Project Willow wrote:^^ I'd love to meet up Twyla, I'll be there this weekend as well.
....
Still no word on whether the park will be cleared but here's a quote from our Mayor:Mayor McGinn wrote: "We are facing unprecedented inequality in this country. It is always true that bad times are harder on the poor. But we have not seen income inequality this great since 1928, the year before the Great Depression started. The top 1 percent control 34 percent of the nation's wealth. The top 10 percent control two-thirds of the nation's wealth. It is an unprecedented grab by the most powerful to get a bigger share of a shrinking pie."
I wonder how this sentiment will play out with protest logistics.
http://www.counterpunch.org/2011/10/05/ ... tics/print
October 05, 2011
Radical Imagination
Occupy Wall Street: a Reply to Skeptics
by JASON DEL GANDIO
On September 27th Lauren Ellis published an essay in Mother Jones Magazine entitled “Is OccupyWallStreet Working?”
The essay argues that Occupy Wall Street (OWS) is not working because the movement has no clear message and is not demographically representative of those who are affected most by the current economic problems. While Ellis does raise important points about movement-messaging and political representation, she in no way tries to understand the internal logic and outward expression of OWS.

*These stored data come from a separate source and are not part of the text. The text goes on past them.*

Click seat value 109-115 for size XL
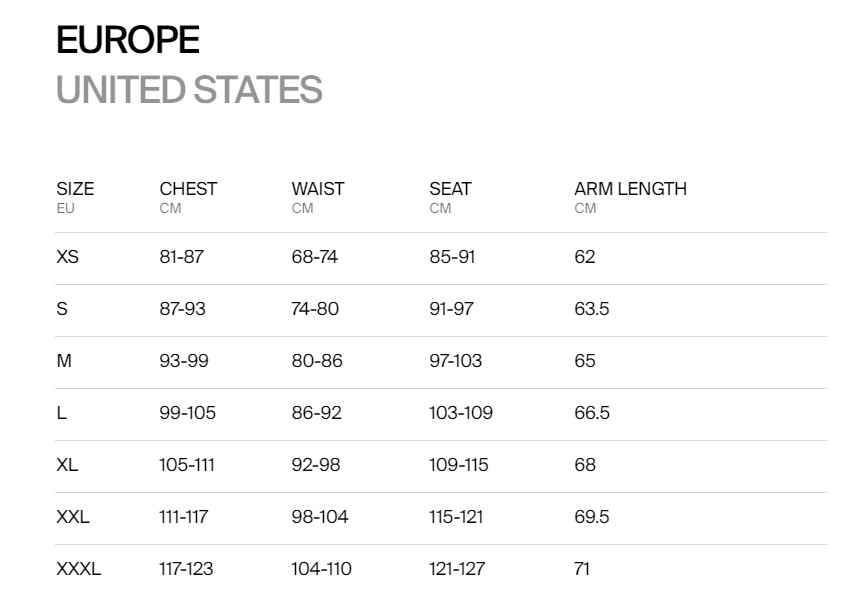Viewport: 848px width, 593px height. [459, 465]
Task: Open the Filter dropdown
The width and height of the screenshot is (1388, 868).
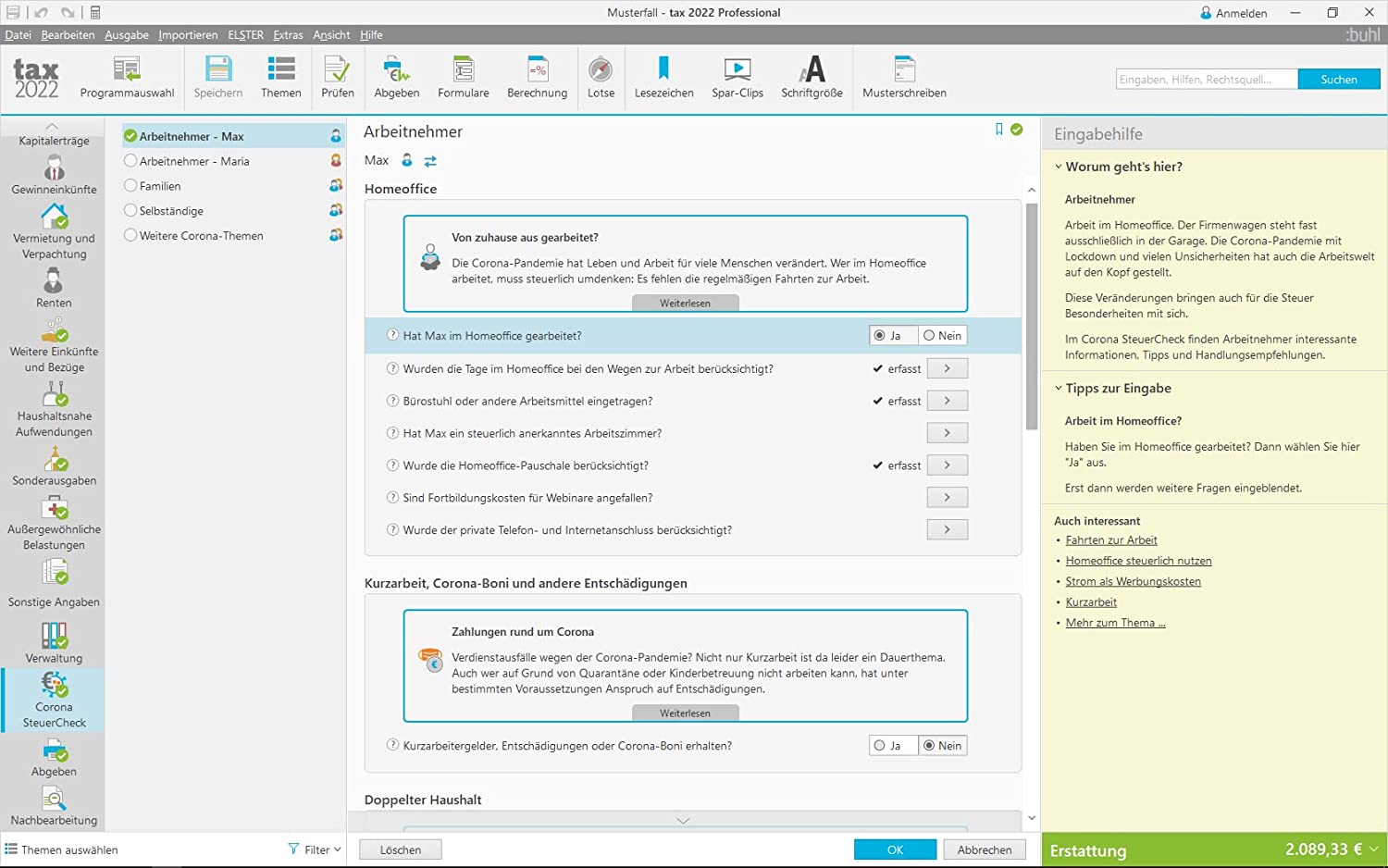Action: click(x=315, y=849)
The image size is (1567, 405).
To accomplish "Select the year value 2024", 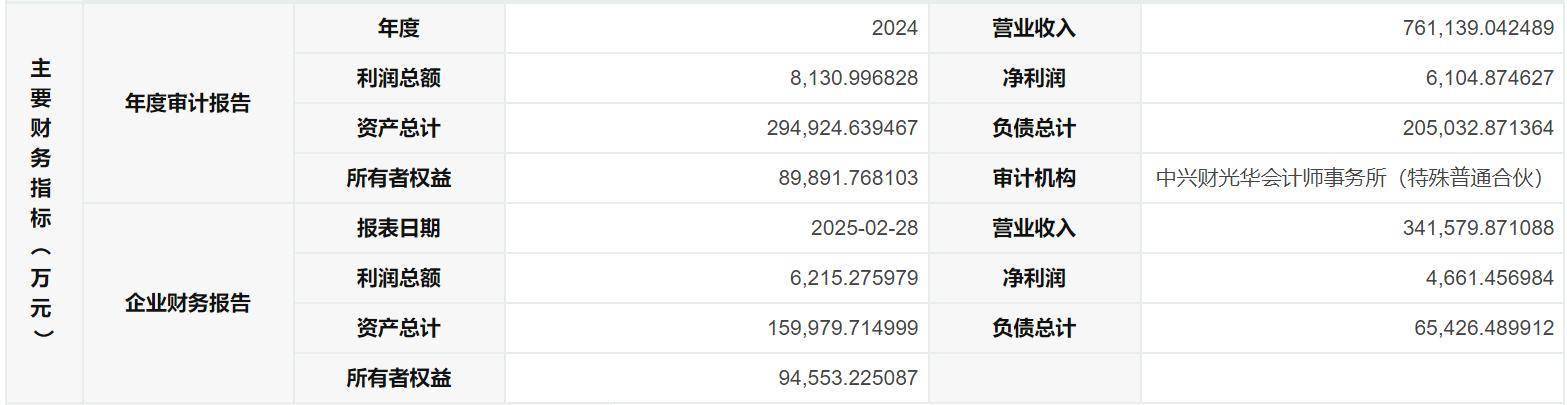I will coord(893,28).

Ellis’ conclusions center around four main points: that OWS’s “kitchen sink approach” is a form of ineffective messaging; that the media’s focus on the police brutality distracts from OWS’s main message (or lack thereof); that the hacktavist collective Anonymous inhibits the OWS movement; and that the OWS participants are the “usual suspects” of “dreamers.” In what follows, I provide counter-arguments to each of Ellis’ points as an attempt to flesh-out some of the philosophies, practices, and communicative strategies of Occupy Wall Street. I want to note that I am not seeking to attack Lauren Ellis in any way. Instead, I am trying to demonstrate why her arguments—representative of many like-minded skeptics—are insufficiently substantiated.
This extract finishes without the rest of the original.